— SOURCE INFORMATION —
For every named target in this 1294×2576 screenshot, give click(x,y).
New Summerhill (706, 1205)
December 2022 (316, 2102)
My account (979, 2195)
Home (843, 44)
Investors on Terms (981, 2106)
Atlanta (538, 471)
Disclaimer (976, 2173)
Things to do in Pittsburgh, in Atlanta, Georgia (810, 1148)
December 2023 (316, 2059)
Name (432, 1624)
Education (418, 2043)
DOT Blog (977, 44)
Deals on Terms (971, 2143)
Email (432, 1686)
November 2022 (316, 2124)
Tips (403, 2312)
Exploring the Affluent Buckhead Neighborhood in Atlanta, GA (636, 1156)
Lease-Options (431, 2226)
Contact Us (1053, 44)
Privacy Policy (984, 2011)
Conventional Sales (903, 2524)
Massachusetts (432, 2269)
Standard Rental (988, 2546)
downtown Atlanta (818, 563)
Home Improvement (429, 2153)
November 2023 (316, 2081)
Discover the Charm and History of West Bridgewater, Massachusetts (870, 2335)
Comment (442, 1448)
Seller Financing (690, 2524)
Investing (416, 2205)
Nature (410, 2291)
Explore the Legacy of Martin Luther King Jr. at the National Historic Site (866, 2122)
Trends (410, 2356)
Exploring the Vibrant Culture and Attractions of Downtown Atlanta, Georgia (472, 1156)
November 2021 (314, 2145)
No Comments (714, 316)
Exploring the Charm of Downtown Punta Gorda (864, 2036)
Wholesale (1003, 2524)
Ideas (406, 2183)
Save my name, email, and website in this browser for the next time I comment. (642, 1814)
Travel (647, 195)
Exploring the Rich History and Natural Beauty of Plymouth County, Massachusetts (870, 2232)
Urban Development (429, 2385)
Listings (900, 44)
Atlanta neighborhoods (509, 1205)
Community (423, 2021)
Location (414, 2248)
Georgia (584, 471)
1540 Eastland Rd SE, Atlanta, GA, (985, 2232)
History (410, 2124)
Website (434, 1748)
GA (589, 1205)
---
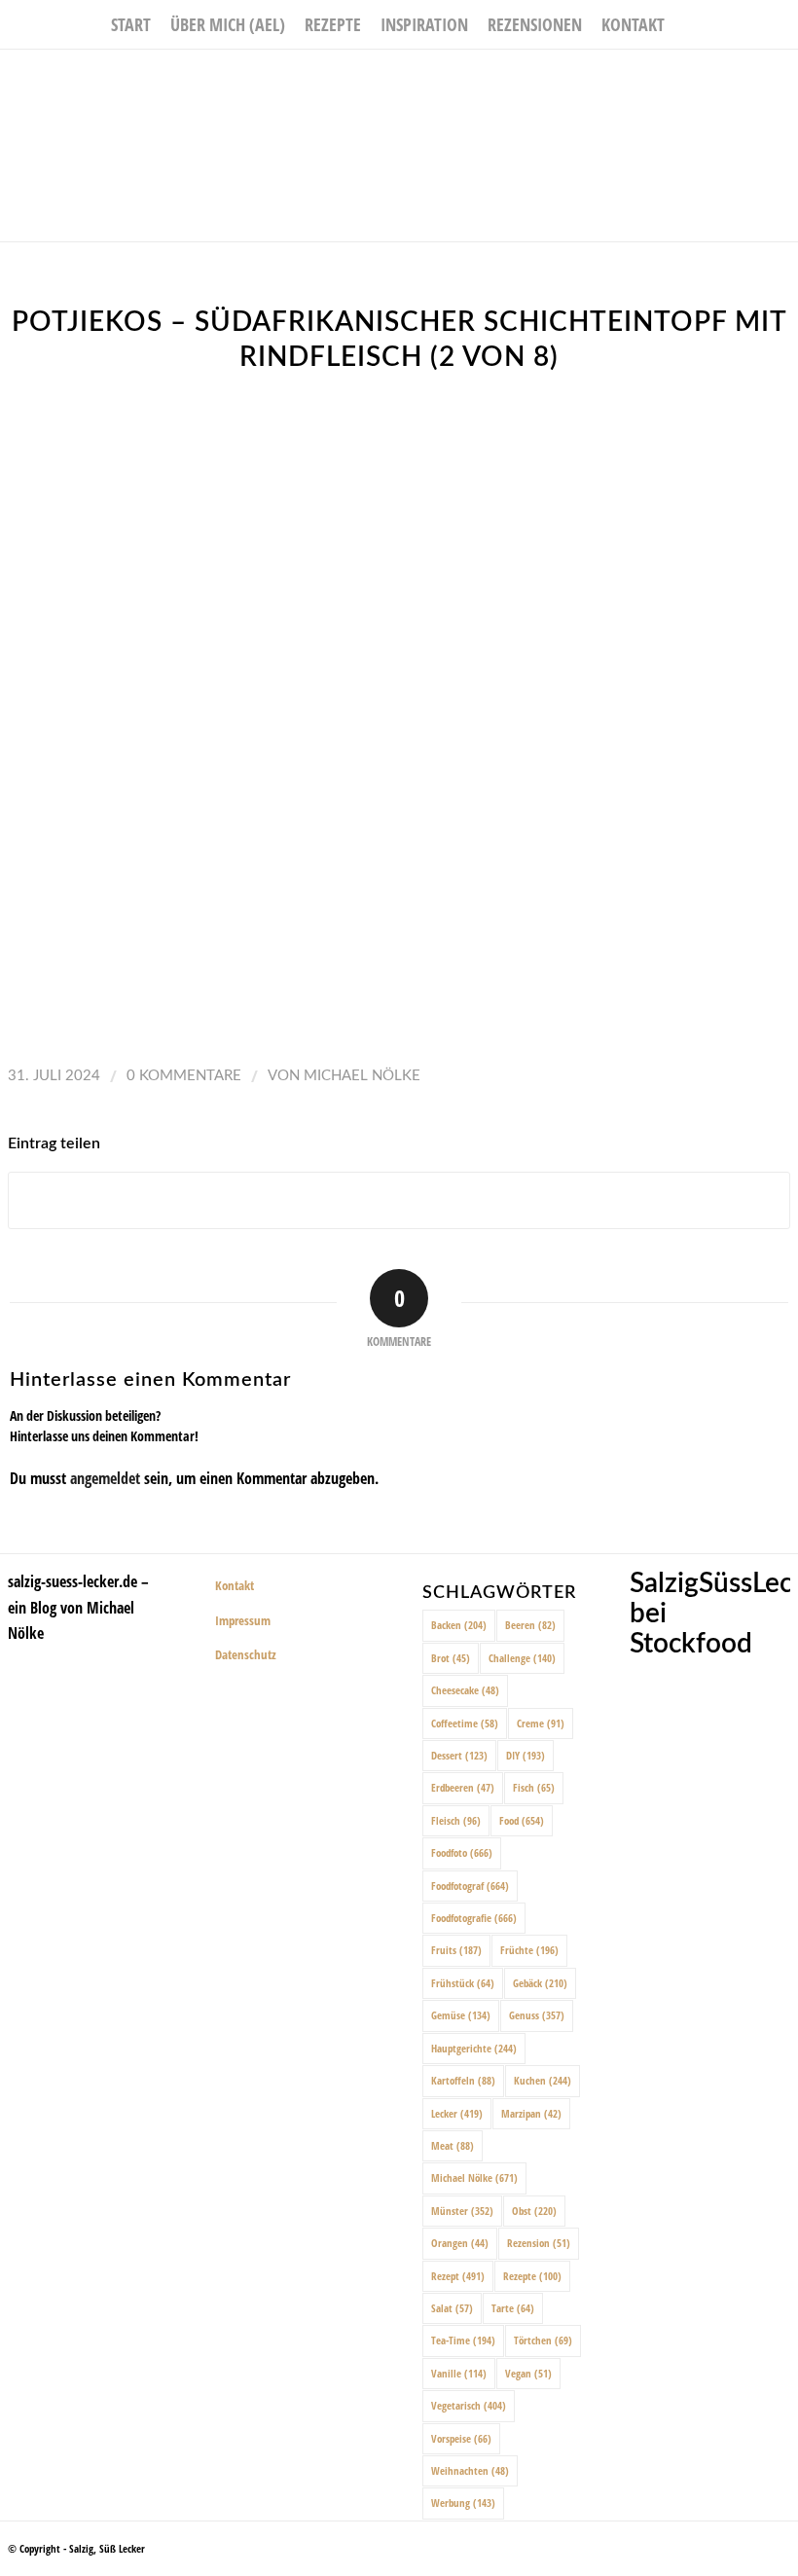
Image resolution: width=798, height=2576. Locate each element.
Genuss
...
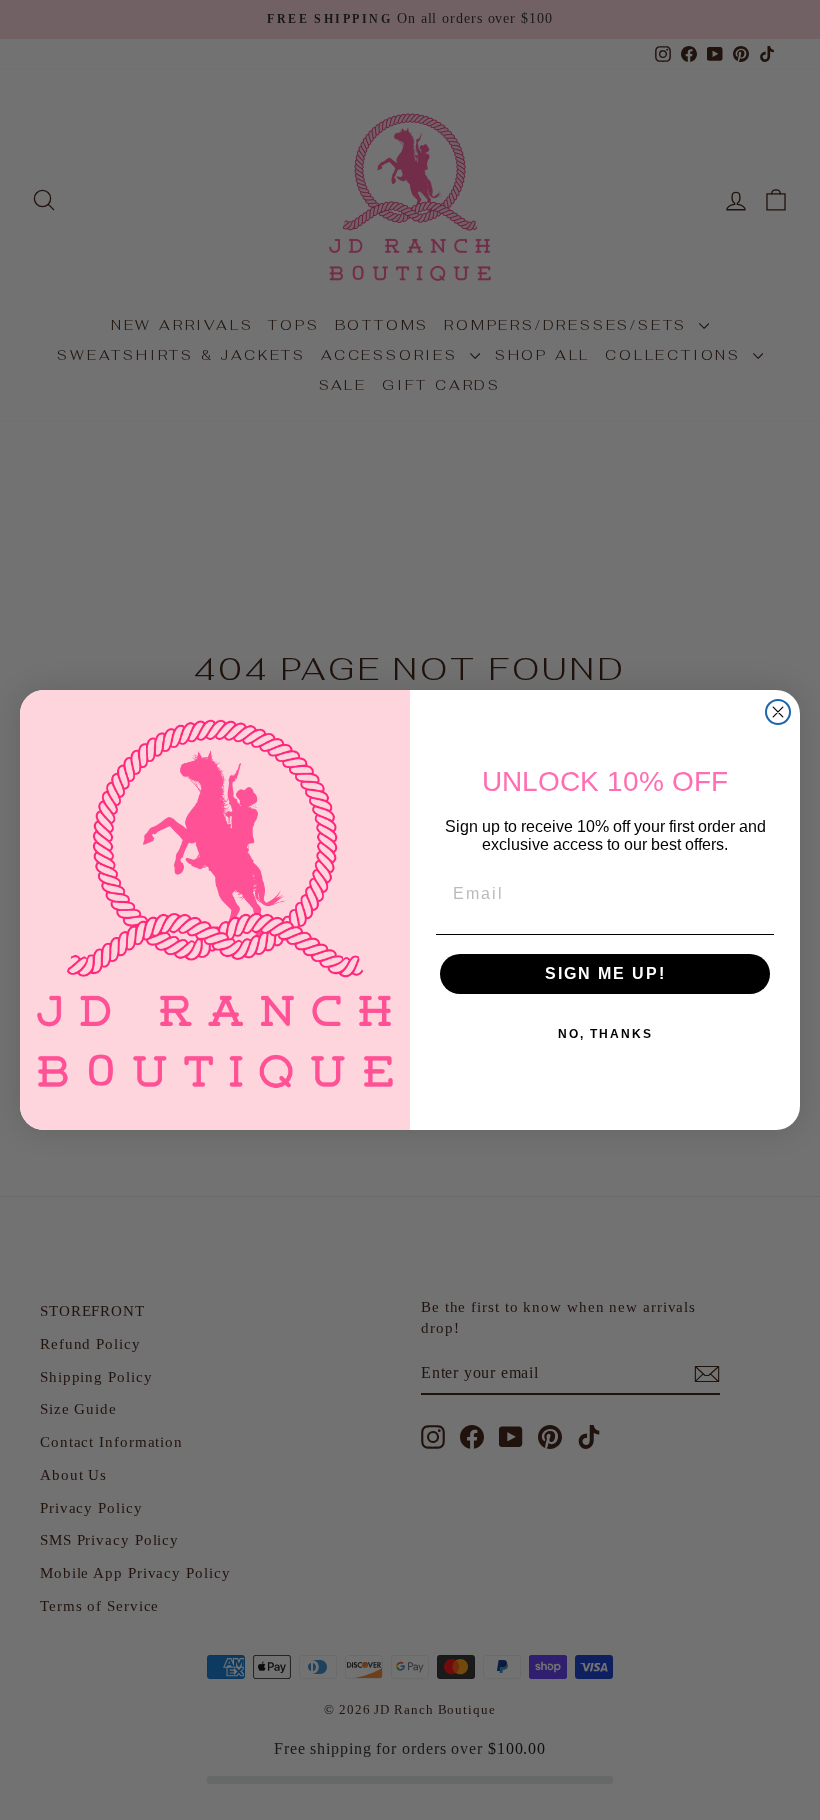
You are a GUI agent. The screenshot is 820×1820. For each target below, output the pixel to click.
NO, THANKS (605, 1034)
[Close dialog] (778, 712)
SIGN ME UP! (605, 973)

— YOUR ASSIGNMENT —
Only the lines containing the word "November" should be returned from the data above.

— THE ANSWER —
November 2022 (316, 2124)
November 2023 (316, 2081)
November 2021 (314, 2145)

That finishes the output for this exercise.